Among all of the issues that quicker availability of treatments will bring, this is one of the most controversial.
However, ask yourself the question:
If you have endured chemotherapy, one or more operations, and tried various other treatments, and death was staring you in the face, would you not give it a shot? Would you not want a friend or family member to try, if it could save them?
It is on this basis that many new drugs are tested. However, it is not a case of consultants across America simply giving a new treatment to all cancer patients. The growth of knowledge and information means that we can identify which drugs have the potential to work better with certain cancers. The chances of terminal cancer patients getting a drug that works actually increases massively, while, longer-term, any ineffective treatments will be identified quicker, and therefore the money and time dedicated to them withdrawn. From a patient and their families’ perspective, it also means they are likely to avoid being administered treatments that do not work.
Speaking about the possibilities such a trial process brings to the world of medicine, Dr. Michael Davies, of MD Anderson Cancer Center, Houston, commented, “You can see positive signals much more quickly, and clinically you can spare patients for whom the drug is not likely to work.”

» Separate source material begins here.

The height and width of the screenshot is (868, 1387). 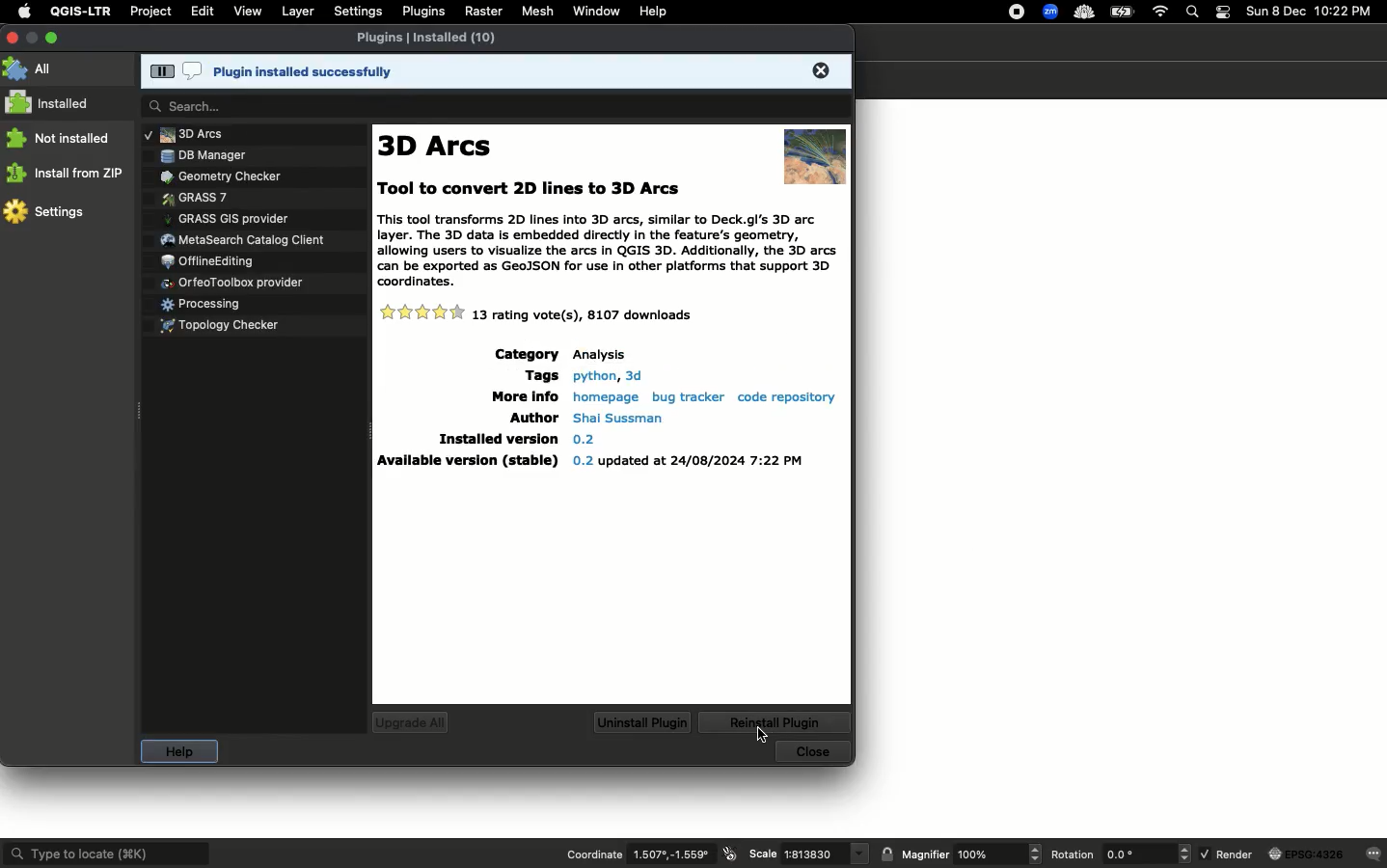 What do you see at coordinates (51, 38) in the screenshot?
I see `Maximize` at bounding box center [51, 38].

This new attitude towards cancer treatment is potentially leading us towards an era of ‘personalized medicine.’ Clearly, there is not going to be a cancer drug developed for everyone, however as medical databases become further populated with evidence that shows a particular drug works in patients with a particular gene mutation, for example, doctors will be able to get to the correct course of treatment quicker than ever, crucial to the survival chances of cancer patients.
Cancer drugs will now be developed to target specific areas of tumors, and as they are a much more focused treatment the time to get these approved will fall dramatically. Xalkori, for example, went from research to market in a little over four years, and is now widely used as a treatment for lung cancer. The process for Zelboraf took a similar amount of time.

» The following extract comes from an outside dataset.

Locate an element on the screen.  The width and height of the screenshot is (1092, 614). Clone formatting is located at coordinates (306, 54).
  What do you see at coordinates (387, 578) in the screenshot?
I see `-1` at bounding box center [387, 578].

In terms of the drugs themselves, the unanswered question is that relating to side effects. There will be, naturally, a lower level of understanding when it comes to new drugs, especially if certain stages of the trial process are bypassed entirely. With such treatments, it must be appreciated that it could take many years to build up a full picture of side effects, although to back up Pfizer’s perspective, surely the act of saving a life renders a shortfall of knowledge in this area irrelevant.
The Financial Question
Cynicism and suspicion will always exist around pharmaceutical companies. None of the major providers being unwilling to specify how much money is saved with these new processes has helped this. It is easy to think that, with the potential for millions of cancer patients’ lives to be saved, that such an issue is not important, yet it is central to everything we have discussed.
Should we be concerned with how much money Pfizer or Johnson & Johnson save or make in the coming years? Not directly, no. We should be concerned with how those figures will affect the cost of drugs made available to hospitals and cancer patients, however. The FDA does not factor finances into its decision making process, which means pharmaceutical companies could simply grow their profits, if they choose to do so.
If savings in the trial process translates into these new drugs becoming available to millions during the ‘sea change’ of the next five years, as Schneider referred to it, then we will have truly breached a new frontier of cancer treatment.
Should it go towards the bottom line, however, there is a real danger cancer treatment could become a glorified social engineering exercise.
This opportunity to change cancer treatment forever is one that should not be missed.